Scuba Diving Cylinder FAQ

1. What mix of gases do air tanks contain?

This will depend very much on what type of diving you are doing and also your own personal preference.  Standard tanks come with roughly 79% nitrogen and 21% oxygen which replicate the air we normally breathe on land.   There are also different mixes available such as 'bottom gas'.  This is used when divers are descending to more extreme depths (at which point the standard mix becomes toxic due to compression).  Bottom gas is a normally a helium based option which has less than 21% oxygen.

2. Should you rent or buy gas tanks?

If you have just started diving then you may not know if this sport will suit you yet.  It can be a good idea to rent equipment in the beginning (usually available direct from the diving school).  Once you have decided you like diving and want to do more of this sport then you can invest in your own equipment.  If you are diving on holiday then you will not be able to take bulky diving equipment with you but in most cases so you can rent everything you need once you have arrived. 

3. Does a bigger tank hold more air?

When you are buying air tanks the size does not always relate to how much air the tank can hold when it is full.  To know this you have to find out what the maximum pressure of the air tank is.  Aluminium tanks usually hold around 3,000 psi and steel tanks can be either low pressure (2400psi) or high pressure (3440psi).  

4. How do I work out what size tank I need for my diving session?

How long a tank lasts will depend on two main factors.  Firstly how much air the diver consumes and secondly what depth the diver is descending too.  On average a diver will consume around cubic foot of air per minute.  However if you are exerting yourself this can go up significantly.  Also the further you dive down the more the air will be compressed and the faster you will use it up.  When you complete your diving course your instructor will go into more detail about calculating air tanks size and dive times. 

5.  Why should you never empty your tank completely on a dive?

Firstly you need to be able to calculate your dive time accurately so that you never get close to an empty tank.  This can be dangerous as anything could happen to delay your ascent to the surface and you need to know you have some spare air to last you.  Also if you completely empty your air tank then there is no pressure left inside to keep out moisture.  This can cause moisture to leak inside the tank resulting in an increased likelihood of corrosion therefore reducing the life of your air tanks.  If you leave a little air in your tanks when you come back to the surface you can partially open the tank valve and blow out any droplets of moisture that may have formed.

6. Do I need to get my tanks professionally checked?

If you buy your own air tanks for diving then you do need to make sure you get them checked over at least once a year by a professional technician.  This service is usually available from local dive schools.  This will ensure that there is no damage to your tank or the valve that could result in it bursting under pressure.  Tanks are crucial items of equipment when you are on a dive so you do need to make sure they are working perfectly before you get into the water.  Always personally check your tanks before every dive and don't forget to lift off the cylinder boot to see if any corrosion has formed underneath.

7.  What are scuba air tanks made from?

Scuba air tanks are typically made from aluminium or steel.  Each of these metals has their own advantages and disadvantages:

  • Steel – steel is much harder than aluminium and is more resistant to dents and other damage.  It is also slightly heavier than aluminium which means you do not need to wear as much weight on your belt/suit.  Steel is more prone to rusting though and once these tanks have started to corrode they are no longer safe to use.  Steel tanks can costs a lot more than aluminium tanks but in general they last much longer (if looked after properly).
  • Aluminium – aluminium is much softer than steel and therefore is more likely to get dents and scrapes.  Although aluminium does rust it is much less prone to this damaging form of oxidation than steel and this mean these tanks require less maintenance.  For this reason you will find nearly all hire shops use aluminium tanks.

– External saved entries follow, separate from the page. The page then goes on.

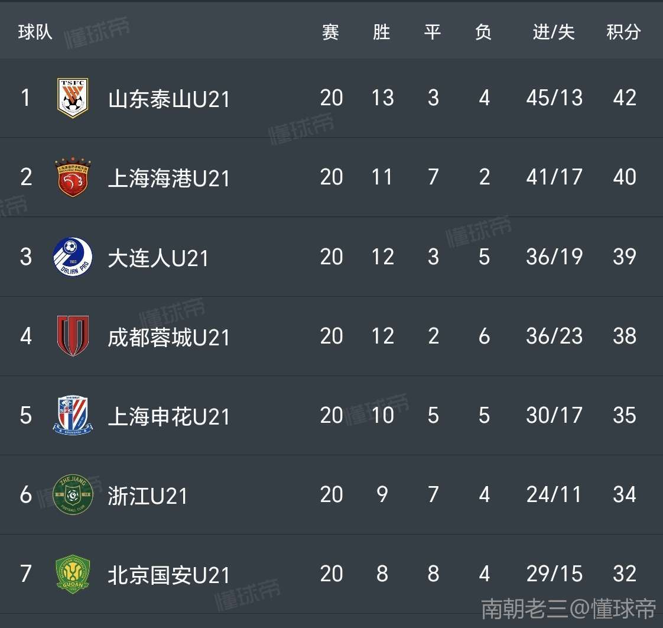Click the Shanghai Shenhua striped crest
Screen dimensions: 663x628
[x=73, y=415]
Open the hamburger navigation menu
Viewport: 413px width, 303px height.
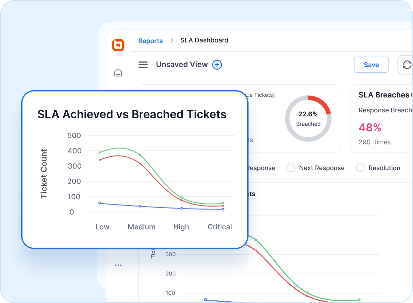(143, 65)
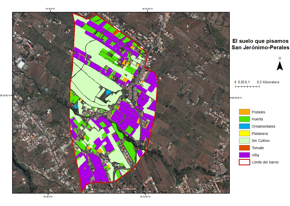Click the 'Límite del barrio' legend label

point(265,162)
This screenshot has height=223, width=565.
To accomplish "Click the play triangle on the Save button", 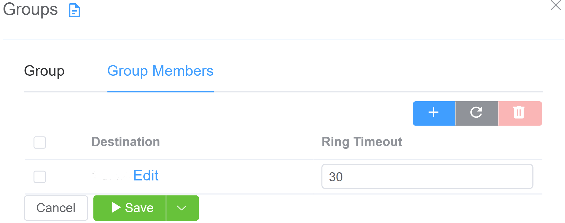I will [116, 207].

Aluminium tanks are less expensive than steel tanks but they do not last as long and they are lighter, which means you will have to wear more weights on your belt/suit.

8.  Can Kevlar air tanks be used for diving?

You can get air tanks for diving made from a Kevlar composite.  These are actually made for use on land for situations such as fire fighting applications.  They are not used for diving as they have a high positive buoyancy.

9. Why is tank capacity measure in both metric and imperial?

Metric and imperial techniques do not actually measure tank capacity in quite the same way.  Metric describes the tank capacity in terms of how many litres of water can fit inside and since a litre of water also weighs one kilogram this could be listed in either litres or kilograms.  The Imperial method rates tank capacity based on how many cubic feet of compressed air can be held in the tank at sea level.  Both these systems are used by tank manufacturers to it is important you understand the differences.

10. Why do tanks get hot when you fill them?

Basically when you fill an air tank gas (typically nitrogen and oxygen) will be compressed.  When you put gas molecules under pressure they start moving around more quickly and this causes a reaction of heat.  Therefore the more pressure you put your tank under the hotter it will get.